When life is hard, I have a habit of wanting to go back to a simpler time, when things were easy. When smiles, laughter, contentment didn’t have to be worked for and nothing was in the way of just enjoying life.
The thing that allows me to do that, in the most economical way, is food. Comfort food to be specific. Comfort food for everyone is something different. It is usually associated with a specific moment, memory, time. The sense of smell and taste does wonders able to grab those precious moments and bring them back.
For me comfort food is all about the food from my childhood. Caribbean food. Things like roti (Dinners out), doubles (Early mornings at the airport), paleau (Saturday nights), bake and salt fish (Sunday mornings). All things that conjure up warm days, aromatic smells, and not-so-stressful times.
My mother cooked most of our meals. With love and care she chopped and boiled and fried in our bright kitchen, sun streaming in the windows and a cool breeze blowing through the open back door, my brother and I would be running around giggling, laughing, and playing. The warm island air, the lack of worry, and the smell of food, it was a great time for all the senses.

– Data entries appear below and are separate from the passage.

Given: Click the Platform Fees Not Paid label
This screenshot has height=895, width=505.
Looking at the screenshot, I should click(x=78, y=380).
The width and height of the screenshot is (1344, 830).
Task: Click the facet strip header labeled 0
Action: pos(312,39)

Mother would always include us in her cooking. It was something to do as a family and a skill that everyone should have. First it would be gathering ingredients then we got to put things in the pot. When we got older we were allowed to slice, chop, and mince.
Besides licking the spoon when she made fudge, my favourite thing to do was rolling dumplings for the soup. Soup in Trinidad is a meal. It isn’t something that just whets your appetite, it is the main course. So instead of just liquid it is filled with everything that makes up a balanced meal. It has meat, vegetables, and grain.
9 out of 10 times the soup of choice was split pea. This thick yellow elixir was a panacea for all that ailed. You couldn’t be angry while eating it. It’s warmth and flavour trumped any negative emotions. You were no longer tense or achy. Any pain you were suffering was numbed by this ambrosia. It was truly the food of the gods.
It was made with split peas, of course, beef, potatoes, carrots, and dumplings. When available cassava or pumpkin was added. All this was combined in one large pot that seemed to boil for hours. She would move back and forth adding ingredients dropping in herds and spices in a specific order allowing the flavours to fuse and mix.
The dumplings were always the last thing to add as it was the ingredient that took the least amount of time to cook. She would take a small piece of the dough she had prepared, roll it in her hands and let it drop into the pot in one fluid motion. She would hand me a piece. The cool tacky dough was softer than the stuff we got to play with in school. I would roll it trying to mimic her motions as best as possible and, when I was too short, she’d pick me up and let me drop it in the pot. The steam hitting my face and hands as it fell into the simmering, rolling concoction that was brewing. It would disappear, slipping below the surface, becoming one with the rest of the soup. She would put me down and the world was suddenly cooler.
After doing this a few times I would be sent off to help set the table so she could finish doing the rest of the dumplings. I would run off, grabbing spoons, or bowls, or place mats with my brother.
We would anxiously sit at the table as my mother doled out the soup. She would also provide me a glass of ice cold water. A thing that drove my brother crazy as to him eating hot soup and drinking cold water together made no sense. I am not sure when I started doing that but it is something I have done as long as I can remember. I think it has something to do with the juxtaposition of the flavours and temperatures. It enhances each making them even better. It is a habit I have never out grown.
All I am saying is that I made soup. It has been a hard few months, years even, and I just needed something comforting. As I rolled those dumplings into that bubbling brew, inhaling its almost intoxication aroma, the memory of warm days, happy times, and running through that kitchen came back and I felt just a bit better. And despite things are always better when your mom makes it for you, it was exactly what I needed.